### EXERCISE AIM:
Transcribe exactly, and only, the lines from the one with "Click the green database icon" through the end of the records below, including both of those lines. Skip all pictures.

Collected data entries

________________________________________

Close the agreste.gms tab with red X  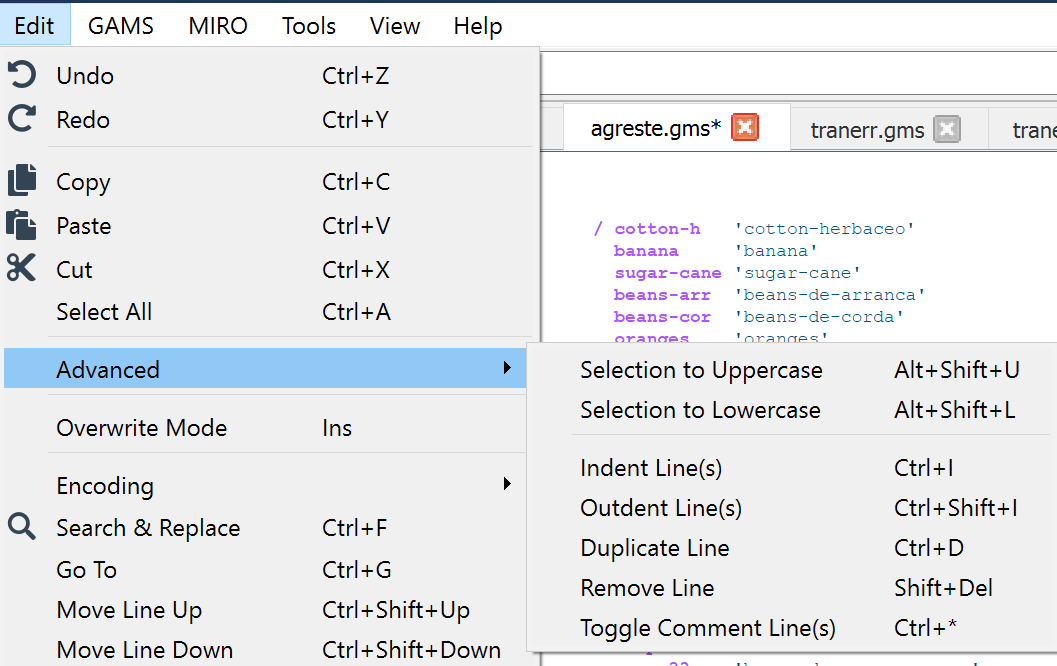click(745, 128)
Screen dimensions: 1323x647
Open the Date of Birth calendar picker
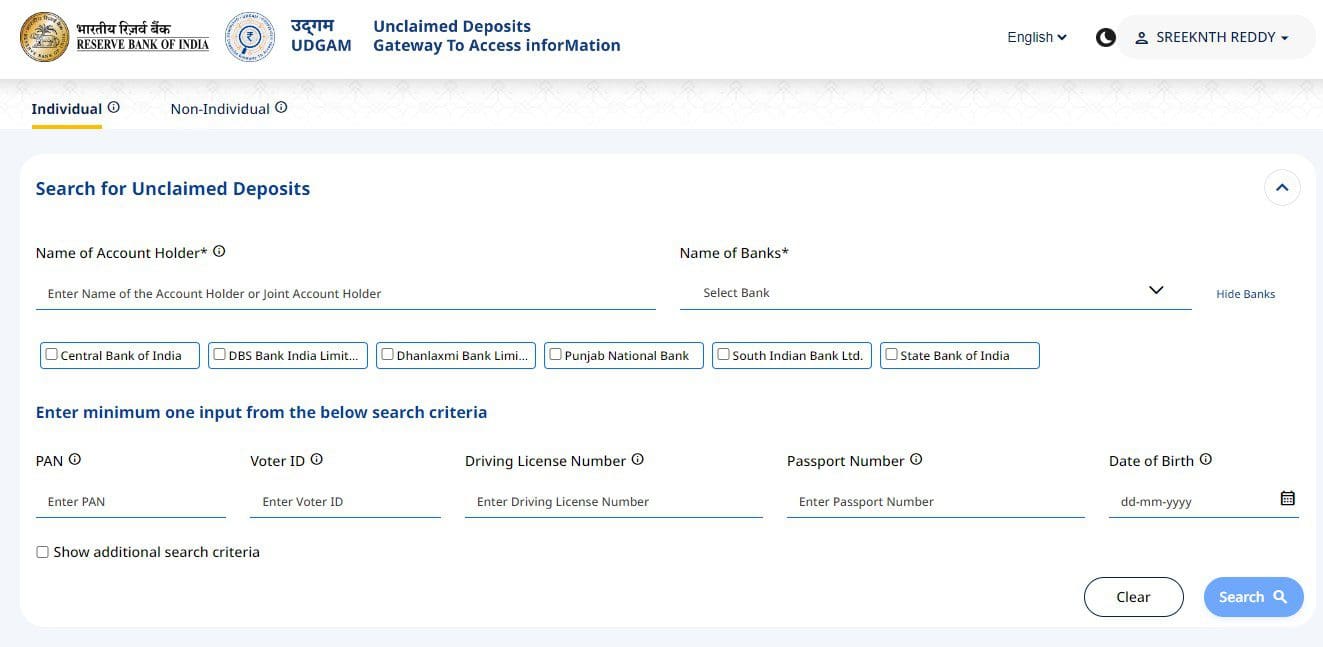coord(1288,497)
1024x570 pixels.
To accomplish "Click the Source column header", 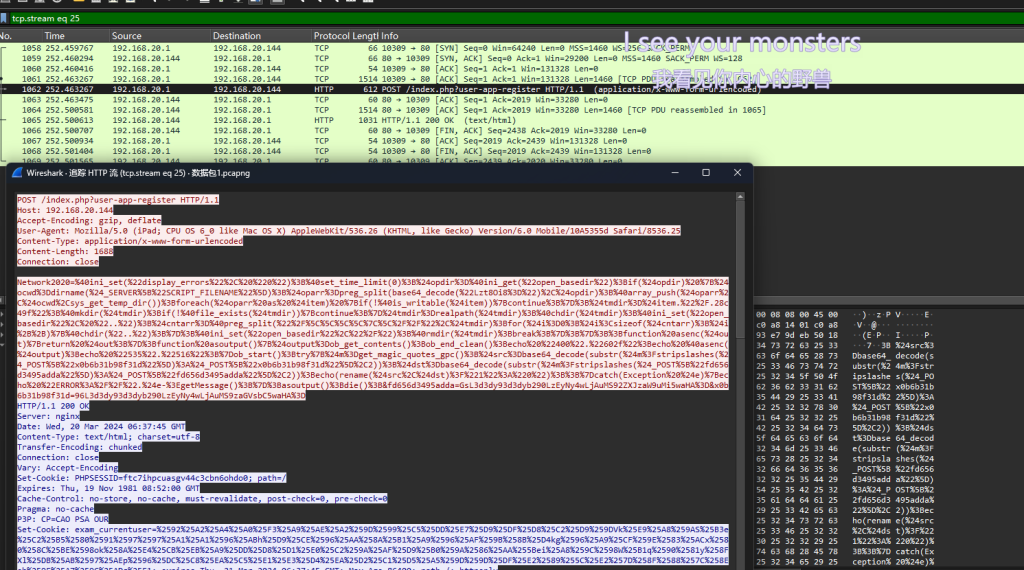I will [127, 36].
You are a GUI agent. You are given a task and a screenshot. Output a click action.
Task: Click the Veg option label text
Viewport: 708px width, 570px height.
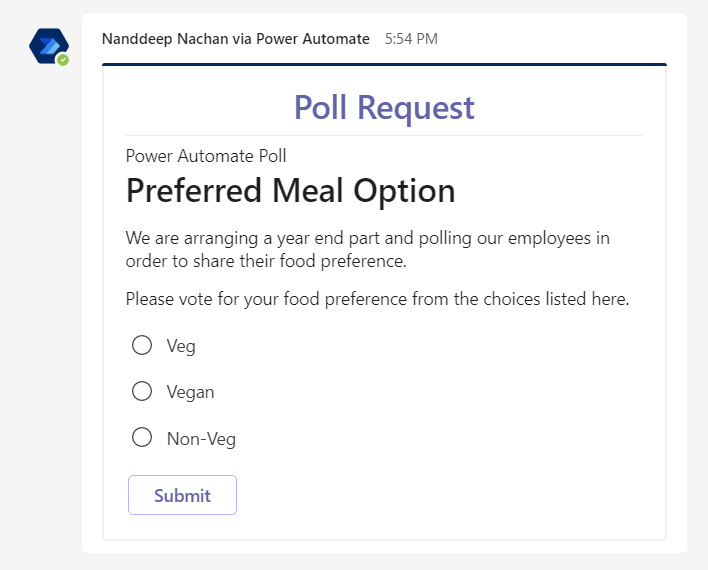pos(181,346)
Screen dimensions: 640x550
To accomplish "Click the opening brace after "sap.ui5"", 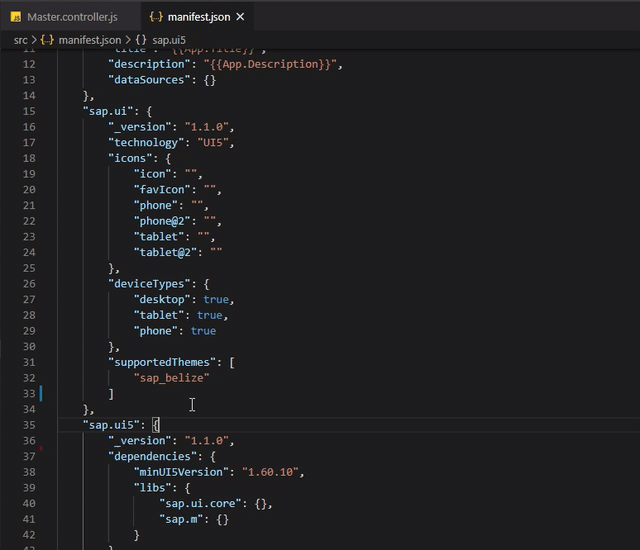I will coord(156,425).
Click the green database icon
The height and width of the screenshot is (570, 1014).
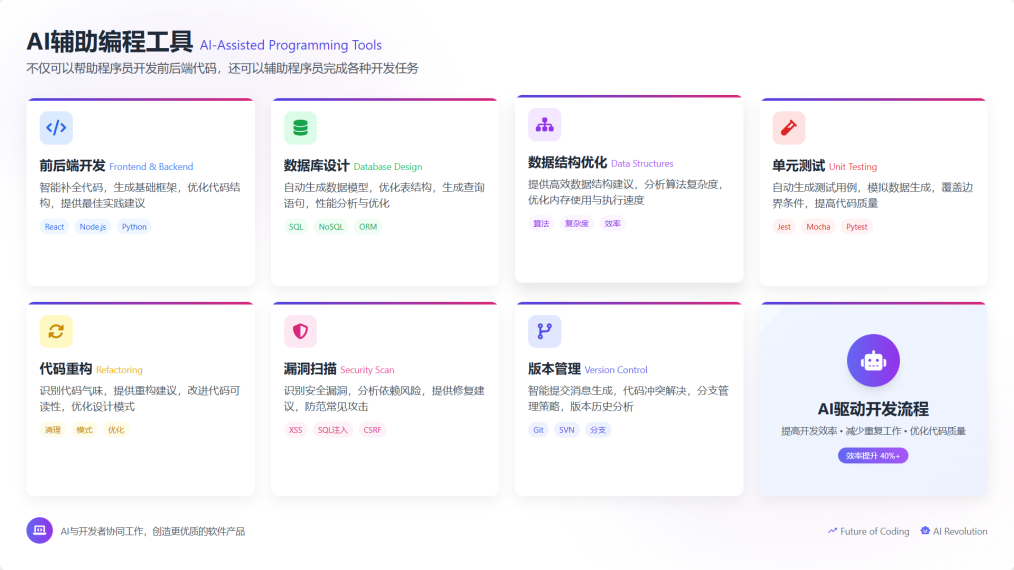point(300,128)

________________________________________

### ANSWER FOR THE TASK:
Click the green database icon
The height and width of the screenshot is (570, 1014).
point(300,128)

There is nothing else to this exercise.